→ PROBLEM TO WORK ON:
Scan the data beneath this task and copy each line that includes "left".

→ ENTRIES PROVIDED:
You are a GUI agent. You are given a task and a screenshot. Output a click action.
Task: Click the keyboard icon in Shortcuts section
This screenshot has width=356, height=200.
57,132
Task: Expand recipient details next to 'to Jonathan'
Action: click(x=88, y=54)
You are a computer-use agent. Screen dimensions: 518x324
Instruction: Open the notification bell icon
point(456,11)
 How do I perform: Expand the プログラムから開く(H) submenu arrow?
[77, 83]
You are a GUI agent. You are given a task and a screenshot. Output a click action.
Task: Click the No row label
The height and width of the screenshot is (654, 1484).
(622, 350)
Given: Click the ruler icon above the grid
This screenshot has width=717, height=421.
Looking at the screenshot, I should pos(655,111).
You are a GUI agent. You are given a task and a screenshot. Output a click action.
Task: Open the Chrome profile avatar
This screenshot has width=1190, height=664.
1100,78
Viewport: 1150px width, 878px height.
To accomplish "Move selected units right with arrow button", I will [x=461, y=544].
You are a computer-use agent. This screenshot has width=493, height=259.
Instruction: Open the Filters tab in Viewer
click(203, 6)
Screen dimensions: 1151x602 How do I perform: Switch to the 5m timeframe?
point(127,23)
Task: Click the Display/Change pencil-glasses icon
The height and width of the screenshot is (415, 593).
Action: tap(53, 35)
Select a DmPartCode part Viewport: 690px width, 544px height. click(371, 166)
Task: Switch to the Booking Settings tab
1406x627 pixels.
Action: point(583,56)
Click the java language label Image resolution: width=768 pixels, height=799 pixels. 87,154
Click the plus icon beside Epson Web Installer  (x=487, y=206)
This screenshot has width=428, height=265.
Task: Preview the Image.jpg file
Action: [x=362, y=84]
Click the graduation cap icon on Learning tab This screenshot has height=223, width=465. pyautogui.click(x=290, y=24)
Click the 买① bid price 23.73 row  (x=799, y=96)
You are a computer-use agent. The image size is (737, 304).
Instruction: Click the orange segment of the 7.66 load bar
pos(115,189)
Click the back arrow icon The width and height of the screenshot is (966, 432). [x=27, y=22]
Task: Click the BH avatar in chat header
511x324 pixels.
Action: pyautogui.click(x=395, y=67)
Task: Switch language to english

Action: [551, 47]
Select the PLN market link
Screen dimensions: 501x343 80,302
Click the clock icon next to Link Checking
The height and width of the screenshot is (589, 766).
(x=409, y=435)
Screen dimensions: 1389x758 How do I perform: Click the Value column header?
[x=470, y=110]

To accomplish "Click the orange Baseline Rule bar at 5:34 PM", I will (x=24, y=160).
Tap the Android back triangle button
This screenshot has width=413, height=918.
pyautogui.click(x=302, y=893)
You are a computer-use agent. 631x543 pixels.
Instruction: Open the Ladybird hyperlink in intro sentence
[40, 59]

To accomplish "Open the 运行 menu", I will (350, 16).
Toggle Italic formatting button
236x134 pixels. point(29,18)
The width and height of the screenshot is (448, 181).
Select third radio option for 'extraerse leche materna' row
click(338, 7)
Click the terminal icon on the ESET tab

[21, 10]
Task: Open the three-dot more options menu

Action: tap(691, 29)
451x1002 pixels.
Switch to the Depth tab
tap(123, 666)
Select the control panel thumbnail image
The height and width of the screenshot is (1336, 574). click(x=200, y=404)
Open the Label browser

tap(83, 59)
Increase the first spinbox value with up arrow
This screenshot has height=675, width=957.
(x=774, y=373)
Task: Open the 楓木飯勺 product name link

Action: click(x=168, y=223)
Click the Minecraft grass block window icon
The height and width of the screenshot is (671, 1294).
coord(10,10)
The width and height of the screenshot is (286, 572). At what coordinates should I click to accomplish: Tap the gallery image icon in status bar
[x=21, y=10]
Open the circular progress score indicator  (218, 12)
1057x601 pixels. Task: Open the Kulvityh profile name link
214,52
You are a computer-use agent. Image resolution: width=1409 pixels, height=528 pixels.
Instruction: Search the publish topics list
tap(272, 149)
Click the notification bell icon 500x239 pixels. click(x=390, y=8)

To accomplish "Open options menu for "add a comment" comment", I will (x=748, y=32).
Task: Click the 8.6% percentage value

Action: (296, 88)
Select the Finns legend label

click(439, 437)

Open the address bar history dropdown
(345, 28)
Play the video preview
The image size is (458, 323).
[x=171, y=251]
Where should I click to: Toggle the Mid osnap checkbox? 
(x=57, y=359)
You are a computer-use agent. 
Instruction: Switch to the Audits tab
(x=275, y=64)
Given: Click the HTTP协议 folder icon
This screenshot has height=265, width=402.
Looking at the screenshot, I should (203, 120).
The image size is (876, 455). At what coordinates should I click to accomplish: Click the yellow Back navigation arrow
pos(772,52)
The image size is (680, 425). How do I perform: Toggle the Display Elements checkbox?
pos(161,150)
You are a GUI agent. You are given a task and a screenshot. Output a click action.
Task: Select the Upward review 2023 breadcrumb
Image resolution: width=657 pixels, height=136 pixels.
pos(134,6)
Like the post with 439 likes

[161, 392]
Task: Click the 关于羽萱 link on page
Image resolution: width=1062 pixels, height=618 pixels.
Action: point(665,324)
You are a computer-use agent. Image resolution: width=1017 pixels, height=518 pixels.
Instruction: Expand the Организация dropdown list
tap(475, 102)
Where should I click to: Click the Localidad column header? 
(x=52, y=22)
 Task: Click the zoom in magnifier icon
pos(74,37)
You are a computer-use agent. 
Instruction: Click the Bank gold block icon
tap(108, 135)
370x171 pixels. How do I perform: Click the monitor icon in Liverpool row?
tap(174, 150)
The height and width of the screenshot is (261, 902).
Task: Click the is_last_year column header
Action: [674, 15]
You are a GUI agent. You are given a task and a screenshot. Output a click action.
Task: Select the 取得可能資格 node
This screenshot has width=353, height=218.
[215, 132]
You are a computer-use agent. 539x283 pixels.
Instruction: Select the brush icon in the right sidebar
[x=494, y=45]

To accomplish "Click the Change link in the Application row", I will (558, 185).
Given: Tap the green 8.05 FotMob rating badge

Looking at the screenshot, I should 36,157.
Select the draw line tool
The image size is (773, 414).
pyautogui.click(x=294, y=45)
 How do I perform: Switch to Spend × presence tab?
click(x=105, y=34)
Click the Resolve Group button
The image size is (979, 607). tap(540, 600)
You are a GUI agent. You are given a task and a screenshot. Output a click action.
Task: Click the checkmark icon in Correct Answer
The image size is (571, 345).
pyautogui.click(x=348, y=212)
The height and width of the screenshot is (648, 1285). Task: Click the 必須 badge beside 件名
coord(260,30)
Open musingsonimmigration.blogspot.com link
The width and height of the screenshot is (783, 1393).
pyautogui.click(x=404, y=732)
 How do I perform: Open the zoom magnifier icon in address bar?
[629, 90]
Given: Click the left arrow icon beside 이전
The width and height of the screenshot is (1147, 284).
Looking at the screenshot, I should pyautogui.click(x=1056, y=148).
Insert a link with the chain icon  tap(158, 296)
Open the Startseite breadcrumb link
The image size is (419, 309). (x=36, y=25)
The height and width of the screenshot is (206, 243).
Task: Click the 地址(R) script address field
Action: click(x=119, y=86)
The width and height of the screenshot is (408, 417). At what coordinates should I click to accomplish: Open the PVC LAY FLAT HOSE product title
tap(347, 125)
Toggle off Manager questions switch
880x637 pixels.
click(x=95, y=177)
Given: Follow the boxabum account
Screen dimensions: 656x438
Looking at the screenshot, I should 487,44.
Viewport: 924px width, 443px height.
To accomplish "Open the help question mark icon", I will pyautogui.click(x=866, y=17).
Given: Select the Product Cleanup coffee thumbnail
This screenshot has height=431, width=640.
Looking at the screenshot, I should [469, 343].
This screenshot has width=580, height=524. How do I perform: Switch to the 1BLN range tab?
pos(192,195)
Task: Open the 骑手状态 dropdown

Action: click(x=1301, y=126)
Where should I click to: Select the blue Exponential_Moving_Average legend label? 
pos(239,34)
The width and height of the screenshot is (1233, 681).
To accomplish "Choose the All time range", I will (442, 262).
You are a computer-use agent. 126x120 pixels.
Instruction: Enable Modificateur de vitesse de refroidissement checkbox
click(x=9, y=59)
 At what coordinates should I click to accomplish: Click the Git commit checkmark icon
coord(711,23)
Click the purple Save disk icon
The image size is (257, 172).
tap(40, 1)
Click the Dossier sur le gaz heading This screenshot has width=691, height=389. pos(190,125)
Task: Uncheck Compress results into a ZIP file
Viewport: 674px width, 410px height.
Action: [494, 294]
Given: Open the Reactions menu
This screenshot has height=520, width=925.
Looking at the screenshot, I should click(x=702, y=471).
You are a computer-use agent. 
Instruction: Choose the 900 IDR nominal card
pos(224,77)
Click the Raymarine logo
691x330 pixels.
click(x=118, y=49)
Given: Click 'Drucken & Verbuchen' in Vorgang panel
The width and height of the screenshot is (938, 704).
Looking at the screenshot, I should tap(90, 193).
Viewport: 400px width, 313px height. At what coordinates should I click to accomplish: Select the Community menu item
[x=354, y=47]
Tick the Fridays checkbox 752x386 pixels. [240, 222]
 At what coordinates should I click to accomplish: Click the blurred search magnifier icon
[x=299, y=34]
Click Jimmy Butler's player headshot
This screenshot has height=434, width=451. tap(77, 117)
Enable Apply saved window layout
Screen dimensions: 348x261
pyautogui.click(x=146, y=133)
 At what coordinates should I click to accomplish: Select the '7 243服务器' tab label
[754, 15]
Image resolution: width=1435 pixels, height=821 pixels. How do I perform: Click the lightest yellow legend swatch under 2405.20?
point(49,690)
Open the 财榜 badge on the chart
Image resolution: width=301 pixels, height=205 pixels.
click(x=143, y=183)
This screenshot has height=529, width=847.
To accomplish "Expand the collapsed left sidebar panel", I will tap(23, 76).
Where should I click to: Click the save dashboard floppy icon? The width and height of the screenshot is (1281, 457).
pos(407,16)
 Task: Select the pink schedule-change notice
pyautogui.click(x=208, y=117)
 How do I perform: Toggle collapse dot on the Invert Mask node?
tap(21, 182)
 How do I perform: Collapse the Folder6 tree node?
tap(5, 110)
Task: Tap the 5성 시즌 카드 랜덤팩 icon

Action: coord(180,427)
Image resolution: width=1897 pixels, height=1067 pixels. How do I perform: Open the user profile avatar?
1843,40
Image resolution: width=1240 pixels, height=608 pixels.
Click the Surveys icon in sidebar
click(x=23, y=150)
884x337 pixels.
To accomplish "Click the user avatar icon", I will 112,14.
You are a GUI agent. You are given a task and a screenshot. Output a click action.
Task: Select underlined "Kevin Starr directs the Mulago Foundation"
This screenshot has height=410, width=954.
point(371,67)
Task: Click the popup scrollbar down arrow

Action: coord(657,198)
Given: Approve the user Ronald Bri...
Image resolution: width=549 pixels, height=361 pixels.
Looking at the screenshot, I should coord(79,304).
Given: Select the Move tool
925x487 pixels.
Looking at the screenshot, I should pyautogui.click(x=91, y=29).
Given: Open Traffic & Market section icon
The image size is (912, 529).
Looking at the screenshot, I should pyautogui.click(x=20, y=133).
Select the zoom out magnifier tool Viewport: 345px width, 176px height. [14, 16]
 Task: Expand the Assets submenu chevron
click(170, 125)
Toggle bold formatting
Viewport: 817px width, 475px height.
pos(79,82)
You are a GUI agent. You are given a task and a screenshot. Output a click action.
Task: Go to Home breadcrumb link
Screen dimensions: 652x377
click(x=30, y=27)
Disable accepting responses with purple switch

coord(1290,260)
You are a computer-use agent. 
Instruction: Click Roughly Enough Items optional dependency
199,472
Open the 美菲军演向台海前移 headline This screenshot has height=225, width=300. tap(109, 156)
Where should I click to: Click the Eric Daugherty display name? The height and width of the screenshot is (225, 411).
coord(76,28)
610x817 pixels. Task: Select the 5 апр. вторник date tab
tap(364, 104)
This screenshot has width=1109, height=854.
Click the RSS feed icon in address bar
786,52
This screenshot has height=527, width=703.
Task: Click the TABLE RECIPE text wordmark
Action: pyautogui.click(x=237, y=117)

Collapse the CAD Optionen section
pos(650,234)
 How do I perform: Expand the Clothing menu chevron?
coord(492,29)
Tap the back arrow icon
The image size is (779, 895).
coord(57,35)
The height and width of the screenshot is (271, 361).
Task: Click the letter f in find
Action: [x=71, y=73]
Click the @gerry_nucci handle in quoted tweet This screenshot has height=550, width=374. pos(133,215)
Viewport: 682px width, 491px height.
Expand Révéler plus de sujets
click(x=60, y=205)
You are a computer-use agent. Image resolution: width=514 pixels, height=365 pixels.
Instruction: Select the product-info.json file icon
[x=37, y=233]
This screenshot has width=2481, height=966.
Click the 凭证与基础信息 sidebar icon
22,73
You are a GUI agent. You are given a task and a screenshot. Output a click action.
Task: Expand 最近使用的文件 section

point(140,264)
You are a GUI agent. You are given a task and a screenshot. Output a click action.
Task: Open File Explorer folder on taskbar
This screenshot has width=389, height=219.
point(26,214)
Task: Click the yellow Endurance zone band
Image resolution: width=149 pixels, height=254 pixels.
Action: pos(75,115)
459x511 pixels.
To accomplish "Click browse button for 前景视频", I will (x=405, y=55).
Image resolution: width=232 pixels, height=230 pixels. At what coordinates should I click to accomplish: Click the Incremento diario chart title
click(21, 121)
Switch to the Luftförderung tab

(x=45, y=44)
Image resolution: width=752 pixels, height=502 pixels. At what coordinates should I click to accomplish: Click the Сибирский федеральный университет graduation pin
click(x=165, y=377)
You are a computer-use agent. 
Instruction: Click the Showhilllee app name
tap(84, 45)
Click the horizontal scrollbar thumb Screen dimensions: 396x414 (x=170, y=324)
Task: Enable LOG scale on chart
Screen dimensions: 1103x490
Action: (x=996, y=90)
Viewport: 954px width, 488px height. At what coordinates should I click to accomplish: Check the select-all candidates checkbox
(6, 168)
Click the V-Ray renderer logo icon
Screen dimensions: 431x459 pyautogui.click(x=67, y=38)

→ WRITTEN RESPONSE:
Given: Click the left arrow icon beside 이전
To accomplish "Expand the collapsed left sidebar panel", I will tap(23, 76).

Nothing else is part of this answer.